New Capabilities for the Enzo Community Code in the Petascale Era
University Of California-San Diego, La Jolla CA
Investigators
Abstract
AST-0808184 Norman Enzo is a three-dimensional parallel adaptive mesh refinement hybrid (fluid plus particle) open-source community code for astrophysical and cosmological simulations developed at the Laboratory for Computational Astrophysics (LCA) at the University of California-San Diego. Enzo underpins the research of many astronomers in areas as diverse as primordial star formation, galaxy formation, the intergalactic medium, galaxy clusters, interstellar turbulence, and Galactic star formation. The arrival of petascale computing platforms will take these and other researches into a new realm of physical realism, but not without appropriate parallel application software, whose development requires effort by an interdisciplinary team of domain scientists, applied mathematicians, and computer scientists, such as has been assembled at the LCA. The present project will add radiation magnetohydrodynamics capabilities to Enzo within a new parallel framework designed for petascale platforms, and will include three annual software releases and two user workshops.
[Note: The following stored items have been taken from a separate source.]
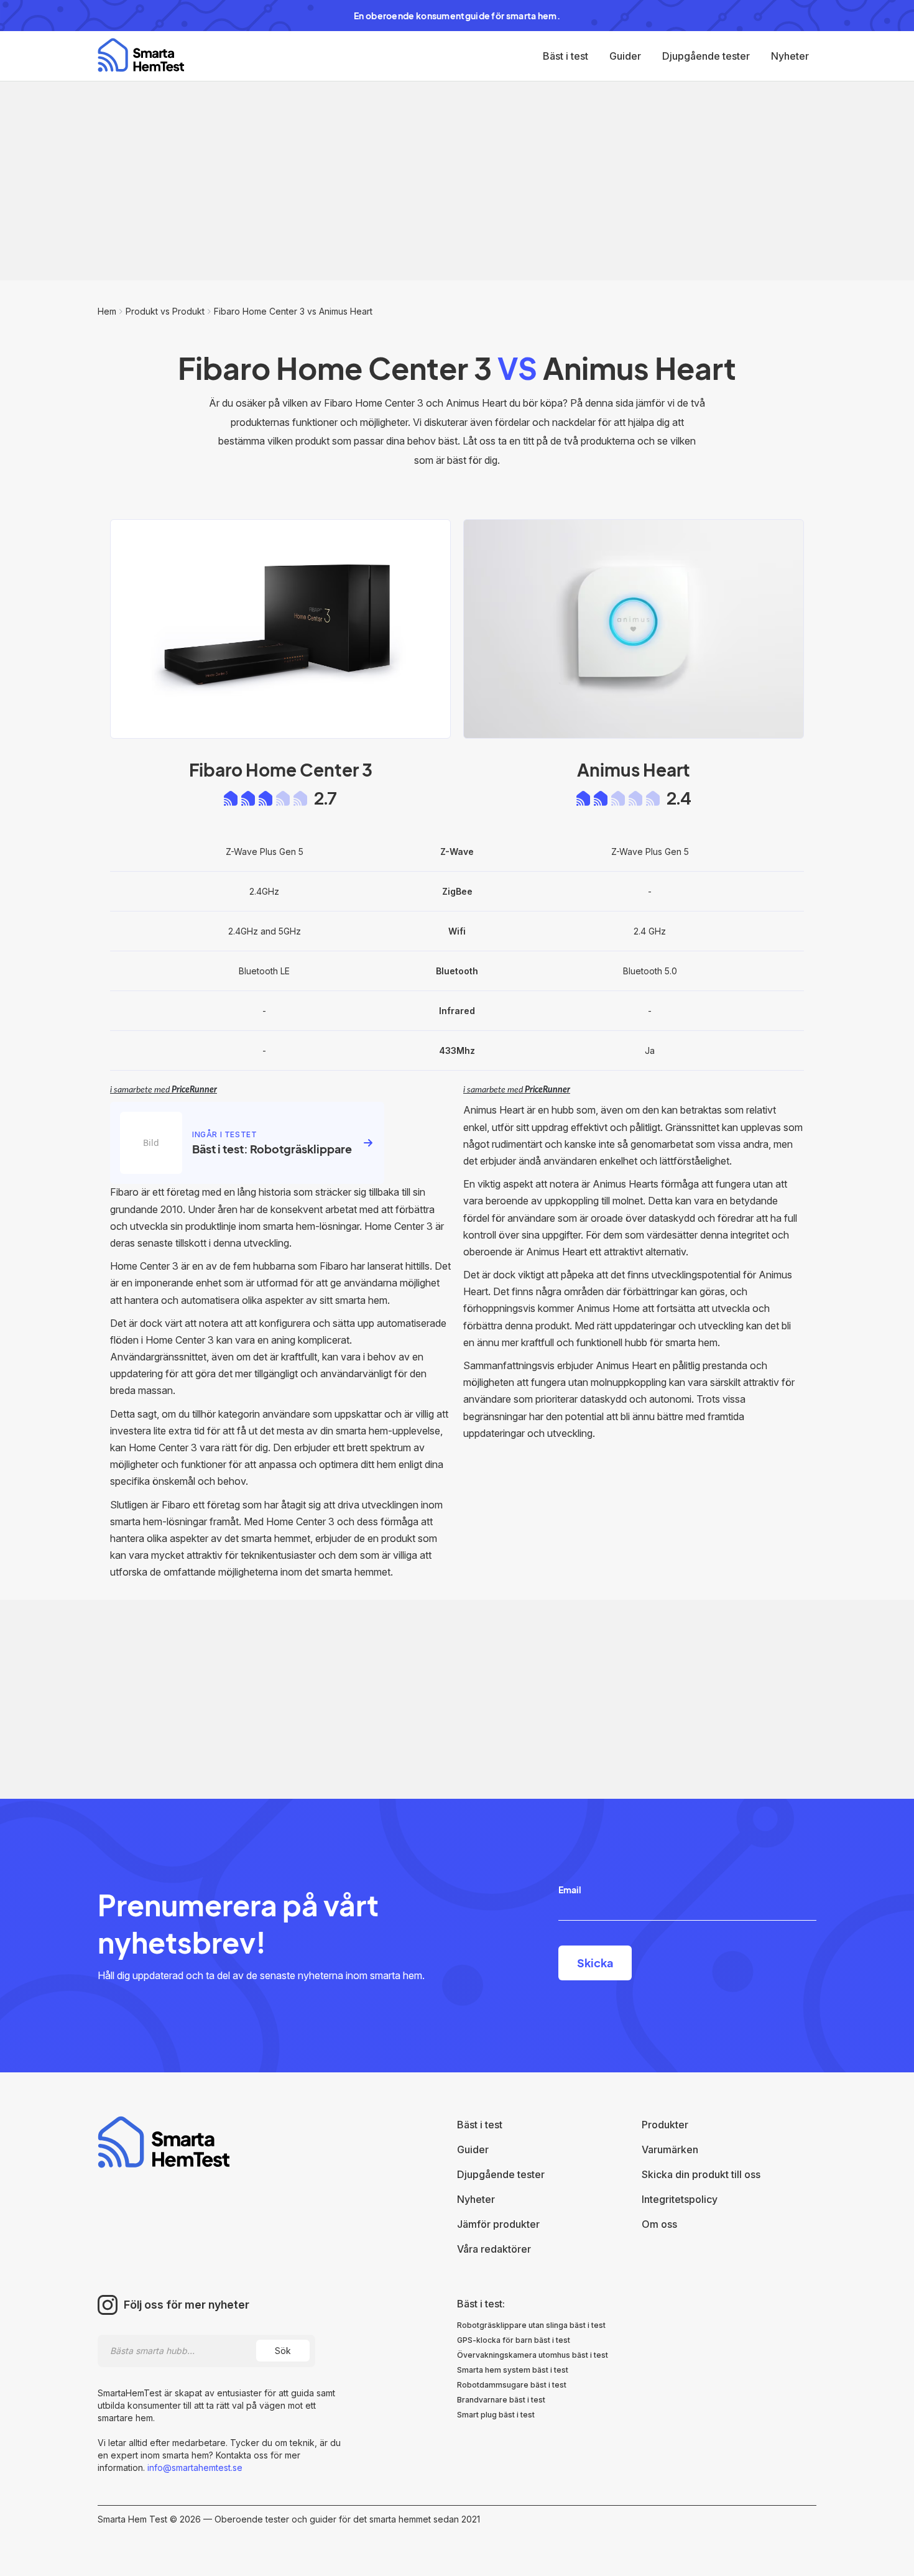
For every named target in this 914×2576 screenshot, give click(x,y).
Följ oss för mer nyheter (186, 2305)
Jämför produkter (498, 2224)
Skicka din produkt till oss (701, 2174)
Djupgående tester (706, 56)
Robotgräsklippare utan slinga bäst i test (531, 2325)
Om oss (659, 2224)
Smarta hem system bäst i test (512, 2370)
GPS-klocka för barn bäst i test (513, 2340)
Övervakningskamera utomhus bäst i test (532, 2355)
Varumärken (670, 2149)
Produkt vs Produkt (165, 311)
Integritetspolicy (680, 2199)
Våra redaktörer (494, 2249)
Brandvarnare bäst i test (501, 2399)
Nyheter (790, 56)
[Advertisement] (457, 181)
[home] (141, 55)
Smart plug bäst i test (496, 2414)
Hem (107, 311)
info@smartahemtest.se (193, 2467)
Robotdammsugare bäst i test (511, 2384)
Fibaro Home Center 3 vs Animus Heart (293, 311)
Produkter (665, 2124)
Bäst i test (565, 56)
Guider (625, 56)
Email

These capabilities will enable larger-scale and higher dynamic range simulations in cosmological structure formation, interstellar turbulence, and star formation, as well as open up new possibilities wherever complex physics and high spatial dynamic range are needed. In addition to direct research impacts, this work will serve as a springboard for inter-departmental collaborations, bringing together graduate students from mathematics, physics and computer science into a coordinated program. The community-code nature of Enzo, distributed under UCSD policies for wide access under copyright, and with the user-friendly packaging and support which are part of this project, will enable a wide range of multiscale applications throughout astrophysics and other disciplines to harness petascale computing.